Target Encoding benchmarks

This repo contains a set of benchmarks comparing different Target Encoding options (and comparing with a One Hot Encoder).

Target encoding is a method to encode a categorical variable in which each category is encoded given the effect it has on the target variable y. It can especially be useful for high-cardinality categorical data (for which a one hot encoding would result in a high dimensionality).

References:

"A Preprocessing Scheme for High-Cardinality Categorical Attributes in Classification and Prediction Problems" (Micci-Barreca, 2001): https://dl.acm.org/citation.cfm?id=507538

That paper describes an Empirical Bayes method to perform shrinkage of the expected value of the target.
Other algorithms to prevent overfitting are a leave one out method, where the target of the sample itself is not used in determining the expected value, adding noise, or determining the expected value in a cross-validation.

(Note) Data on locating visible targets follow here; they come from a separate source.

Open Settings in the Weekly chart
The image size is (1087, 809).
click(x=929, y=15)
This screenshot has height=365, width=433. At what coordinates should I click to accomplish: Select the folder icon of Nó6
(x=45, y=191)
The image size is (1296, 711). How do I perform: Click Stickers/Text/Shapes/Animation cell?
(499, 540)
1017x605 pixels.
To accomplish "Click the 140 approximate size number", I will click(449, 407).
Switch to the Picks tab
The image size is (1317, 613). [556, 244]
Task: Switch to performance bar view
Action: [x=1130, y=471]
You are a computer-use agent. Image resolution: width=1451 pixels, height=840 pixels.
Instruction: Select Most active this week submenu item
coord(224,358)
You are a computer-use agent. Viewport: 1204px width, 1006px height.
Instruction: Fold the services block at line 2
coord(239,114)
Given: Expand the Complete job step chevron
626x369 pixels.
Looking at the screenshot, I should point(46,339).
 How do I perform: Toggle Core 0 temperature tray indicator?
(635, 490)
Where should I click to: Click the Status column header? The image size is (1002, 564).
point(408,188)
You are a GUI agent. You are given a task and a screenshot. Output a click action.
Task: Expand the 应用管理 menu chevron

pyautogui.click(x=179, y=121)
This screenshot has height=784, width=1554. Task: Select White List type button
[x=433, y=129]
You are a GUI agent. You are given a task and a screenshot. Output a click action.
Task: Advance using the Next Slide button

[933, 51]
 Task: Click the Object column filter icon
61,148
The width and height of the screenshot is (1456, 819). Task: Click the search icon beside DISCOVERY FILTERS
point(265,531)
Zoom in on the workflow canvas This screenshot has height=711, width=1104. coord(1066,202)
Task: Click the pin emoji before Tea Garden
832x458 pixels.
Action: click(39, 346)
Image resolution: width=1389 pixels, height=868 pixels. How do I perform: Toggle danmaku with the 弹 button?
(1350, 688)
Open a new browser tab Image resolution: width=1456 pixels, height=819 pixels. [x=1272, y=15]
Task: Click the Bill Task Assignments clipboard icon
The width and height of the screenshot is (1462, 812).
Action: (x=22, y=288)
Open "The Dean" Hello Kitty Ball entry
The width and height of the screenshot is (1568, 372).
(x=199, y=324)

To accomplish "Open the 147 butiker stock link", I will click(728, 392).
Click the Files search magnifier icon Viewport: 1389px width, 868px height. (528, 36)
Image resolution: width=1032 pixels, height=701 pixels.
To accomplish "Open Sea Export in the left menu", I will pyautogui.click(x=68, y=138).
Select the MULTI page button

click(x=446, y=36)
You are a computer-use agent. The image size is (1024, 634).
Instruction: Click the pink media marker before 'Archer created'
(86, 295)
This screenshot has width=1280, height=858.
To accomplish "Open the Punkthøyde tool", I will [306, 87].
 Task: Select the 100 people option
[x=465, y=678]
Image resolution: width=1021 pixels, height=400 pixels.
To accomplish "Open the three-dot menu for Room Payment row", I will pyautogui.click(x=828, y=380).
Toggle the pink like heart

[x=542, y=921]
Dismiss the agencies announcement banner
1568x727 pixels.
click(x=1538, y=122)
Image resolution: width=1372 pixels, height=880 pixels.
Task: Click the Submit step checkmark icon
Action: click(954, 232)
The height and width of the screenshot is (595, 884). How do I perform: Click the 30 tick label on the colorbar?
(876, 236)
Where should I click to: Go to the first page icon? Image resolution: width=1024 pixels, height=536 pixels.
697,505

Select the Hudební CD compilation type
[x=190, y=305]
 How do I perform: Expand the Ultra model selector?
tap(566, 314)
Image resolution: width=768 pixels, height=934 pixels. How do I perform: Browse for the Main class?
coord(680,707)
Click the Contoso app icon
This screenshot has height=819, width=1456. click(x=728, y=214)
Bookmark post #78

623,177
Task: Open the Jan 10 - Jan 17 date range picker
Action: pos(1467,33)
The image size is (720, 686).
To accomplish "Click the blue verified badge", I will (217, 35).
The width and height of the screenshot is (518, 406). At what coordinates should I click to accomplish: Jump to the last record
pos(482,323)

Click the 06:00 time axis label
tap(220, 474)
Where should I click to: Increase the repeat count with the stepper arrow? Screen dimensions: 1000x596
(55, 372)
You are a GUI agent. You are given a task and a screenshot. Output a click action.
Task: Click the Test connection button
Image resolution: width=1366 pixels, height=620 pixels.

Currently available implemenations:

The category_encoders package (https://github.com/scikit-learn-contrib/categorical-encoding) has a TargetEncoder and LeaveOneOutEncoder class.
The dirty_cat package (https://github.com/dirty-cat/dirty_cat) also has a TargetEncoder.
The hccEncoding project (https://hccencoding-project.readthedocs.io/en/latest/) has an implementation of the empirical Bayes and Leave One Out method, and for each a version without and with KFold cross-validation.

Set-up

Needed packages:

conda install scikit-learn pandas matplotlib seaborn statsmodels xgboost lightgbm joblib

Additional packages I installed from git master:

cd repos

git clone https://github.com/Robin888/hccEncoding-project.git
cd hccEncoding-project
pip install -e .
cd ..

git clone https://github.com/dirty-cat/dirty_cat.git
cd dirty_cat
pip install -e .
cd ..

git clone https://github.com/scikit-learn-contrib/categorical-encoding.git
cd categorical-encoding
pip install -e .
cd ..

Download the data:

python download_data.py

Brief overview of the datasets is given in overview_datasets.ipynb.

Run the benchmarks:

python main_test.py

TODO:

datasets: look for other appropriate datasets. Current ideas:
- add Criteo Terabyt Click Log dataset
- generated dataset (both with uniform distribution as one with rare catgories)
And expand overview of the categories in each dataset.
Add the LeaveOneOutEncoder from category_encoders, and the CountFeaturizer from the sklearn PR.
Investigate the different options:
- Check the different implementations and what the differences are.
- More clearly benchmark the different options (with/without shrinking, with/without cross-validation, different hyperparameters, ..), and investigate the different results for those.

Overview of initial runs of the benchmark are in overview_results.ipynb (on nbviewer)(but the results still need to be investigated).

Benchmark code based on the provided code by Patricio Cerda et al (2018): https://arxiv.org/pdf/1806.00979.pdf ("Similarity encoding for learning with dirty categorical variables").